I'm writing some FFT code using core::arch SIMD instrinsics.
I'm writing both an in-place API, where the input array is overwritten with the results, and an out-of-place API, where the results are stored in a separate buffer.
This is leading to a lot of code duplication though (both in source files, and in the final binary) , and I'm hoping I can avoid some of the duplication by doing the following:
#[target_feature(enable = "avx", enable = "fma")]

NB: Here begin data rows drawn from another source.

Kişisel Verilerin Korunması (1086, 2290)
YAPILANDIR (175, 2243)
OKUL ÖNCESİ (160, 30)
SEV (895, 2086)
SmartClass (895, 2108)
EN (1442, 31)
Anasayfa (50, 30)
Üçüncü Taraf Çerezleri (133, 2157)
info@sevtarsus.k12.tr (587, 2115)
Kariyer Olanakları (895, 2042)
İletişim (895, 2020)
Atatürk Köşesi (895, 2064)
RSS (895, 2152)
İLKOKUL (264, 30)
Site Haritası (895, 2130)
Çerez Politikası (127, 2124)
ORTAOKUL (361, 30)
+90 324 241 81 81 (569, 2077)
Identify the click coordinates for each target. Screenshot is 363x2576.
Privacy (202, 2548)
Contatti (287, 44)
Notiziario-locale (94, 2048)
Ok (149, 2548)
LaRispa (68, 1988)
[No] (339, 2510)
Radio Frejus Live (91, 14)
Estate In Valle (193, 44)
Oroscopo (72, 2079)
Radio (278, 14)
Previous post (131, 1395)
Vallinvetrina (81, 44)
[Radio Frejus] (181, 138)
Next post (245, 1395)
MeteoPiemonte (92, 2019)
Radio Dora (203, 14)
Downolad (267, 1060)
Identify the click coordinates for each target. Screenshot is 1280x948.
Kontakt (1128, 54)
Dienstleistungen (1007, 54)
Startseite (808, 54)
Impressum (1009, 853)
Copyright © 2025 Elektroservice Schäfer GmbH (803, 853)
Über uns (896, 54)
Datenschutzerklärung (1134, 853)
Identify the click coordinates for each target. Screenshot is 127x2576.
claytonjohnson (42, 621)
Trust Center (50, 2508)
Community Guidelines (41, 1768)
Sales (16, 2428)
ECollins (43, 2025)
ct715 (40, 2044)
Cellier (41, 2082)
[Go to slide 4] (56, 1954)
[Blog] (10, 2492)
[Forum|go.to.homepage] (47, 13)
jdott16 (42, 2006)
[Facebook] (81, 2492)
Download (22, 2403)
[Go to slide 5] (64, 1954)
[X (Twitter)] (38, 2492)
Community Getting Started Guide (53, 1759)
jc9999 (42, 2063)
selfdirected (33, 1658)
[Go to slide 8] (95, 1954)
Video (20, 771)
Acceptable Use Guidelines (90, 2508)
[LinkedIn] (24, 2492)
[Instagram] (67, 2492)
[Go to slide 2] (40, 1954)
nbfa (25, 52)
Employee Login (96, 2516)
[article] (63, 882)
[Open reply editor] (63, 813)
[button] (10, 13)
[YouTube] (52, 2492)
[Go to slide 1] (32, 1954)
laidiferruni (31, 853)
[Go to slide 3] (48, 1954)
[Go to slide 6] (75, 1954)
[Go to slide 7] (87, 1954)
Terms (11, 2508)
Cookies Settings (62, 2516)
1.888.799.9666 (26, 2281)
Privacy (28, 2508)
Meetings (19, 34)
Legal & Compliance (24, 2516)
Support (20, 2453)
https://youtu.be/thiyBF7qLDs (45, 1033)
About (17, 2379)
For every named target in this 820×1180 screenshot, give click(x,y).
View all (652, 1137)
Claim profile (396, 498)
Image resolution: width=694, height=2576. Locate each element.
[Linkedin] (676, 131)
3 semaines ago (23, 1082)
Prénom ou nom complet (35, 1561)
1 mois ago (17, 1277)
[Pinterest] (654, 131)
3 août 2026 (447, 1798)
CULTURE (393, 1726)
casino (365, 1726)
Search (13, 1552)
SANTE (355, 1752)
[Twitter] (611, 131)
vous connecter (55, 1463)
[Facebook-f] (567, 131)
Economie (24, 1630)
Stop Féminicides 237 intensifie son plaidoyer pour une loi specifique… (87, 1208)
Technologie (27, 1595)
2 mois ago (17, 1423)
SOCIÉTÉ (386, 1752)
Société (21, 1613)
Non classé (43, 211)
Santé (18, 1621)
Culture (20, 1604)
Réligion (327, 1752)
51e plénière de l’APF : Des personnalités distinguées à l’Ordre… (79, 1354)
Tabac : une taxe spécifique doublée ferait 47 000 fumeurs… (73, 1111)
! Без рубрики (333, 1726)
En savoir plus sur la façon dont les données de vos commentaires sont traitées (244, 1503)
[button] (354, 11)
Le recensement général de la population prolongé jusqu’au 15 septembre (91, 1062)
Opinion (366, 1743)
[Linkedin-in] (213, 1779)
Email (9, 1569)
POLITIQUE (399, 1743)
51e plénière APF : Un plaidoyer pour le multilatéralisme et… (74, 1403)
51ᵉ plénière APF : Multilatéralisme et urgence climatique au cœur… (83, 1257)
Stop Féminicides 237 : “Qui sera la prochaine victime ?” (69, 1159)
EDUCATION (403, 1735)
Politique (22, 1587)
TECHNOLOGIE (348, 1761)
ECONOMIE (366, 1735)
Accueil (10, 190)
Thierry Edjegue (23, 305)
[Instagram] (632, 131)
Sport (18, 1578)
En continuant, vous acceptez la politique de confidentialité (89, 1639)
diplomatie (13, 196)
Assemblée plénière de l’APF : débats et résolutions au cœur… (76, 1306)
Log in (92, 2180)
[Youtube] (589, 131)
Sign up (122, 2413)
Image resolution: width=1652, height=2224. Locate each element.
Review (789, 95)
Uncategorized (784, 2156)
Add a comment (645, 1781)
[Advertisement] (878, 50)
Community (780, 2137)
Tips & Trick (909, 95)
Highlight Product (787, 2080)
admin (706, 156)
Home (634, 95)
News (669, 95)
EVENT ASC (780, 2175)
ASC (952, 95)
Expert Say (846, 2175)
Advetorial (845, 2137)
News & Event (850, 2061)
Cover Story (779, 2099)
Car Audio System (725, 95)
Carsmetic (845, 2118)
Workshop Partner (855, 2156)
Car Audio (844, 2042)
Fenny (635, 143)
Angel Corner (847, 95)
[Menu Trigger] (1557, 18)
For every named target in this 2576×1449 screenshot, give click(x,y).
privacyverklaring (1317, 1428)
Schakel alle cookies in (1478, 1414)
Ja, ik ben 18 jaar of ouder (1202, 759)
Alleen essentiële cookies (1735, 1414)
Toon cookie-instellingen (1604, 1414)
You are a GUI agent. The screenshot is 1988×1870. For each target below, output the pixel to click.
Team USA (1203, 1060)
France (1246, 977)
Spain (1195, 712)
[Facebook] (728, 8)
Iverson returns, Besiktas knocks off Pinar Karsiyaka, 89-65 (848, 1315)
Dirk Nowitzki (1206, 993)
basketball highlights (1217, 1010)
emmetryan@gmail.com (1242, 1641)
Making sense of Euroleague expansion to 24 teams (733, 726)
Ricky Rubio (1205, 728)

unsafe fn perform_fft_f32(input: *const Complex<f32>, output: *mut Complex<f32>) {
let input0 = _mm256_loadu_ps(input as *const f32);
let input0 = _mm256_loadu_ps(input.add(8) as *const f32);
// more loads
// FFT computation on AVX registers
_mm256_storeu_ps(output as *mut f32);
_mm256_storeu_ps(output.add(8) as *mut f32);
//more stores
}
#[inline(always)]
unsafe fn perform_fft_inplace_f32(buffer: &mut [Complex<f32>]) {
perform_fft_f32(buffer.as_ptr(), buffer.as_mut_ptr());
}
#[inline(always)]
unsafe fn perform_fft_out_of_place_f32(input: &mut [Complex<f32>], output: &mut [Complex<f32>]) {
perform_fft_f32(input.as_ptr(), output.as_mut_ptr());
}
In perform_fft_inplace_f32
I'm creating multiple copies of the same raw pointer and passing them in as separate variables. Is this UB? If so, is there a better way to do what I'm trying to do? (Ie, avoid code+binary duplication for code that is functionally identical besides the write destination)